The OCR explained in its statement that “The personally identifiable information health plans maintain on enrollees and members — including names and Social Security numbers — is protected under HIPAA, even if no specific diagnostic or treatment information is disclosed.” As such it is “treating the case as a privacy law matter.”

The OCR announced that it had yet to receive a breach notification from the insurer although under the HIPAA Breach Notification Rule Anthem has 60 days before it has to notify the HHS.

Calls for HIPAA Legislation to Include Mandatory Data Encryption

Such a large scale data breach raises a number question about the level of security used to protect healthcare data and personal information and such as whether HIPAA legislation goes far enough to ensure privacy. The huge data exposures affecting the retail and entertainment industries in recent months clearly demonstrate the danger posed by hackers.

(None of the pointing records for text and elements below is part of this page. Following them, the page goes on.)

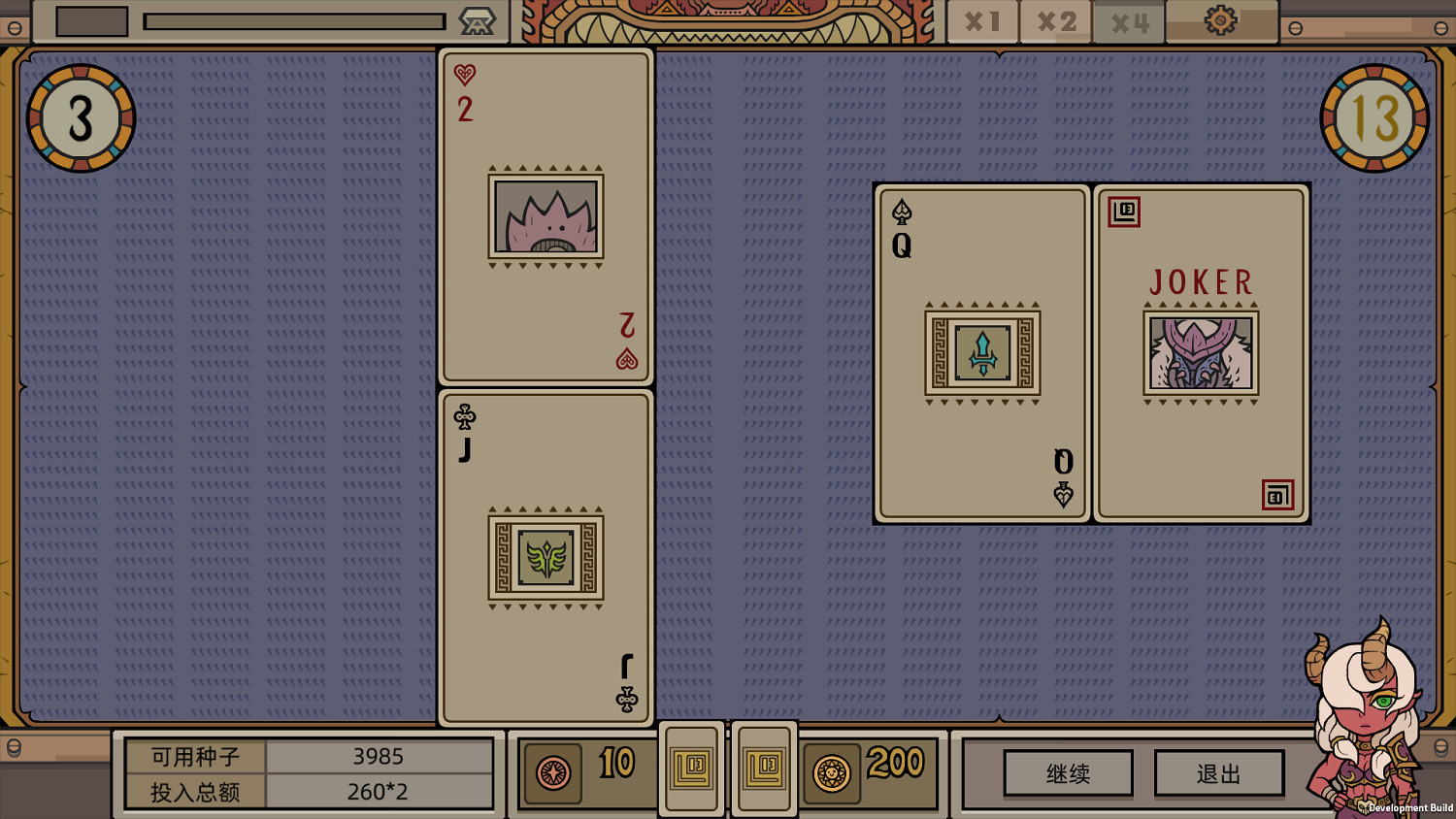Viewport: 1456px width, 819px height.
Task: Open the settings gear
Action: [x=1220, y=19]
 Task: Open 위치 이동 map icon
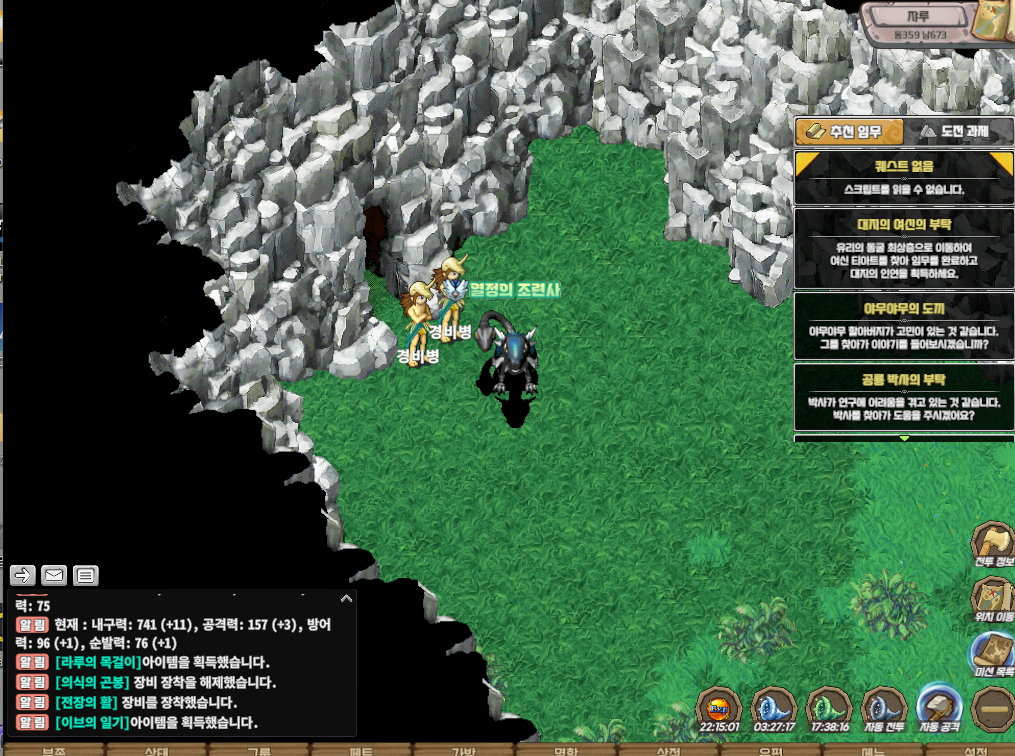pyautogui.click(x=993, y=600)
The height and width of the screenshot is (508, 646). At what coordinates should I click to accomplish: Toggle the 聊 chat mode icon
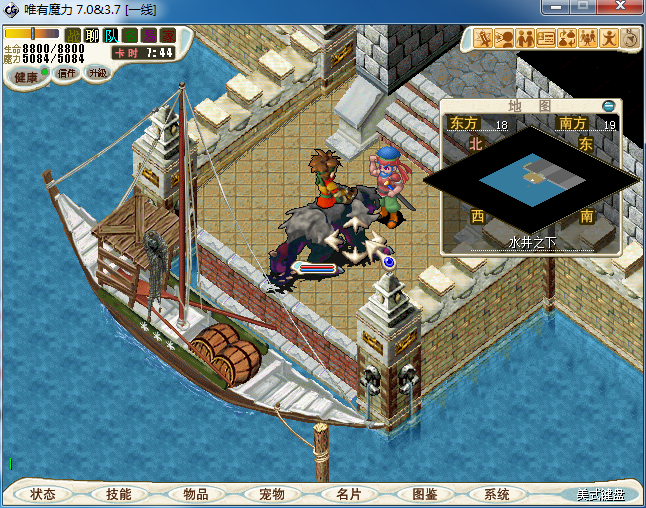click(92, 36)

The Health Insurance Portability and Accountability Act was amended to protect electronic health records and personal identifiers with the introduction of the Security Rule, yet serious data breaches are still occurring. There are clearly gaps in HIPAA legislation and one of the main areas is data encryption.

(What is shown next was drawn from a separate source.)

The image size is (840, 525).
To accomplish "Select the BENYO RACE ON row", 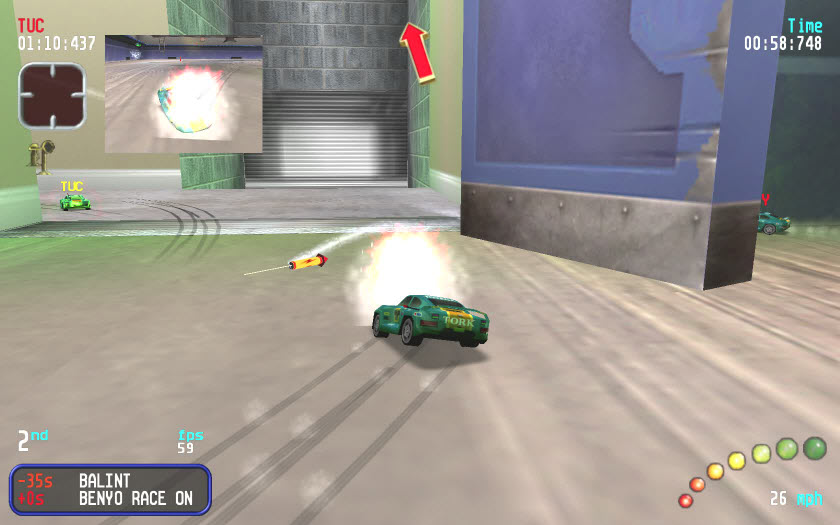I will 110,498.
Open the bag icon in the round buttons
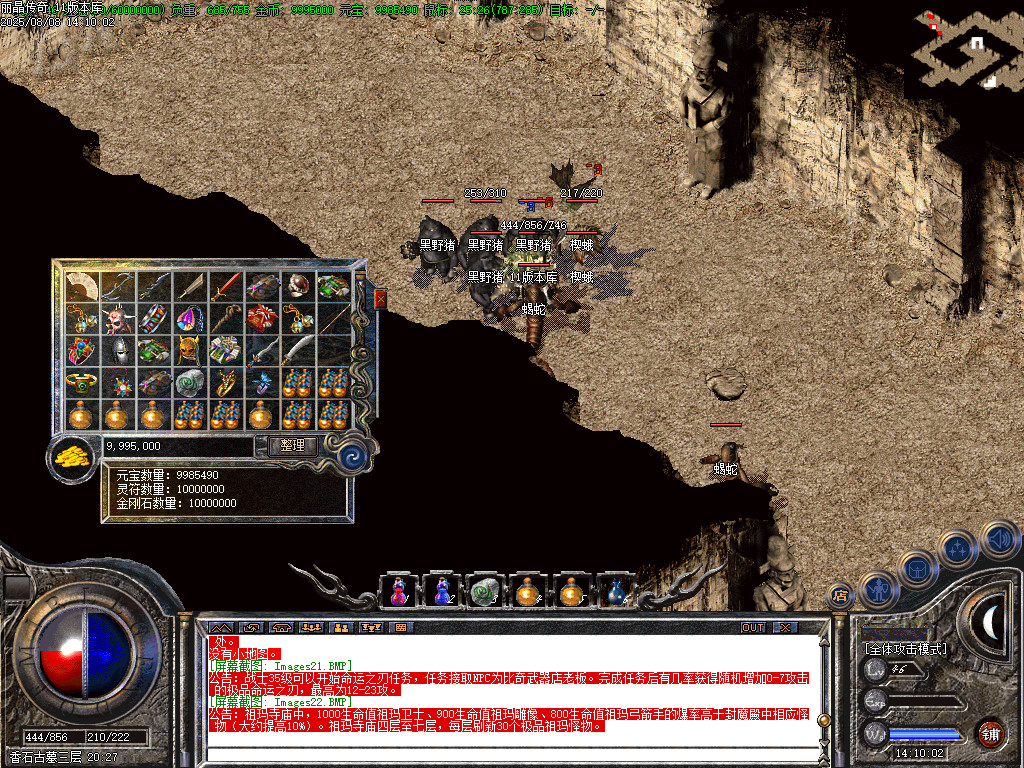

Under HIPAA Rules, data encryption is an addressable issue, but it is not mandatory. If an organization considers data encryption, but decides that it can implement other security measures to safeguard the data it holds, it is entitled to do so.

According to a report released by Forrester Research in September 2014, only 59% of healthcare organizations had implemented full-disk encryption or file level encryption on computers at work. This figure includes partial data encryption, such as when data is sent electronically but not when it is stored.

There are negatives to data encryption. It is not necessarily infallible and human error can easily allow unauthorized users to gain access to protected data. The cost of implementing encryption is high and it has potential to slow down information flow, which can have an impact on patients.